Adaptive schedule strategy for UnitedDeployment #1720

AiRanthem · 2024-09-02T03:02:25Z

Ⅰ. Describe what this PR does

Added an adaptive scheduling strategy to UnitedDeployment. During scaling up, if a subset causes some Pods to be unschedulable for certain reasons, the unschedulable Pods will be rescheduled to other partitions. During scaling down, if elastic allocation is used (i.e., the subset is configured with min/max), each partition will retain the ready Pods as much as possible without exceeding the maximum capacity, rather than strictly scaling down in reverse order of the Subset list.

Ⅱ. Does this pull request fix one issue?

fixes #1673

Ⅲ. Describe how to verify it

Use the yaml below to create a UD with subset-b unschedulable.

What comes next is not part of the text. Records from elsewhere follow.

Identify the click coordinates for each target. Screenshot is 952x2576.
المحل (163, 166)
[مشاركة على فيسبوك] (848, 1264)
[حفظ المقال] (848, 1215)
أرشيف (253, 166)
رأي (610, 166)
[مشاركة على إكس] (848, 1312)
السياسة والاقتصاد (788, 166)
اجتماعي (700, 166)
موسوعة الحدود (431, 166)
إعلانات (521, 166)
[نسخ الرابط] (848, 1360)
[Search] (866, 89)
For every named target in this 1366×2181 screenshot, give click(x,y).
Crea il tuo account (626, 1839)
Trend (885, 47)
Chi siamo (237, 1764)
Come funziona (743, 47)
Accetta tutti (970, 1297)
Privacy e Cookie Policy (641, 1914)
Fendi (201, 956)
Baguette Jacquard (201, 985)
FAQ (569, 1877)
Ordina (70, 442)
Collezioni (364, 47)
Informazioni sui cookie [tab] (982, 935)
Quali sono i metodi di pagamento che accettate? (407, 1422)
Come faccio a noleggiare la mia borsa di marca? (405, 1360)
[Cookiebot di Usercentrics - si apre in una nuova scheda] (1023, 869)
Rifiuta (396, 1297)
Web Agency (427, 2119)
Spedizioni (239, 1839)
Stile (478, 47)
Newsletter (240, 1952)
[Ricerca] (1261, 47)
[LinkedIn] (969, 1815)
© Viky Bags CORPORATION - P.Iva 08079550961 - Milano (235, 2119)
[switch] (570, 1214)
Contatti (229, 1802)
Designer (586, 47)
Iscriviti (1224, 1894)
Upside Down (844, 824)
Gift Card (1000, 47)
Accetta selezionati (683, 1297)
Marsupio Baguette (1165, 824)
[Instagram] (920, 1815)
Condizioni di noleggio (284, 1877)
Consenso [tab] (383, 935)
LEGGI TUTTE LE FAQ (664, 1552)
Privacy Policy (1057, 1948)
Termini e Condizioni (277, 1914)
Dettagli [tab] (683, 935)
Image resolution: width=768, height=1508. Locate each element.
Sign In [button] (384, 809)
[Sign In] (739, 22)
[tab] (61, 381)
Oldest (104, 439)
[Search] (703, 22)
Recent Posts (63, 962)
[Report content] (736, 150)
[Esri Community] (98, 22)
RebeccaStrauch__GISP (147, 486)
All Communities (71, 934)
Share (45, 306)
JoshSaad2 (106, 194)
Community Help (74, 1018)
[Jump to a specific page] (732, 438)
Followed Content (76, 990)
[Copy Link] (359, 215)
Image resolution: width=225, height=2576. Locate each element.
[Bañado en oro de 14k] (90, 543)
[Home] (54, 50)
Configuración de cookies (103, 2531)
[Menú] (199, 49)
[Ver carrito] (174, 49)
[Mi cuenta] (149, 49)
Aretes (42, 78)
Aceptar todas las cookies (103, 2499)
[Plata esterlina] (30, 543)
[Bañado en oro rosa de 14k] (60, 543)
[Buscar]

apiVersion: apps.kruise.io/v1alpha1
kind: UnitedDeployment
metadata:
  name: sample-ud
spec:
  replicas: 5
  revisionHistoryLimit: 10
  selector:
    matchLabels:
      app: sample
  template:
    deploymentTemplate:
      metadata:
        labels:
          app: sample
      spec:
        selector:
          matchLabels:
            app: sample
        template:
          metadata:
            labels:
              app: sample
          spec:
            terminationGracePeriodSeconds: 0
            containers:
              - name: nginx
                image: curlimages/curl:8.8.0
                command: ["/bin/sleep", "infinity"]
  topology:
    scheduleStrategy:
      type: Adaptive
      adaptive:
        rescheduleCriticalSeconds: 10
        unschedulableLastSeconds: 20

    subsets:
      - name: subset-a
        maxReplicas: 2
        nodeSelectorTerm:
          matchExpressions:
            - key: kubernetes.io/hostname
              operator: In
              values:
                - ci-testing-worker
      - name: subset-b
        maxReplicas: 2
        nodeSelectorTerm:
          matchExpressions:
            - key: kubernetes.io/hostname
              operator: In
              values:
                - not-exist
      - name: subset-c
        nodeSelectorTerm:
          matchExpressions:
            - key: kubernetes.io/hostname
              operator: In
              values:
                - ci-testing-worker3

when created, two pods in subset-b will stay pending
after 10s, the two pending pods will be rescheduled to subset-c
scale up immediately, new pods will be created in subset-c instead of subset-b (even not full)
wait 20s, when subset-b is recovered, scale up again, 2 pods will be scheduled into subset-b again (and still pending)
whenever you scale down:
subset-c -> subset-b -> subset-a

Ⅳ. Special notes for reviews

adapter.go: GetReplicaDetails returns pods in the subset
xxx_adapter.go: return pods implementation ⬆️
allocator.go: about safeReplica
pod_condition_utils.go: extract PodUnscheduledTimeout function from workloadwpread
reschedule.go: PodUnscheduledTimeout function extracted
subset.go: add some field to Subset object to carry related information
subset_control.go: store subset pods to Subset object
uniteddeployment_controller.go
1. add requeue feature to check failed pods
2. subset unschedulable status management
uniteddeployment_types.go: API change
uniteddeployment_update.go: sync unschedulable to CR

kruise-bot · 2024-09-02T03:02:30Z

[APPROVALNOTIFIER] This PR is NOT APPROVED

This pull-request has been approved by:
Once this PR has been reviewed and has the lgtm label, please assign fei-guo for approval by writing /assign @fei-guo in a comment. For more information see:The Kubernetes Code Review Process.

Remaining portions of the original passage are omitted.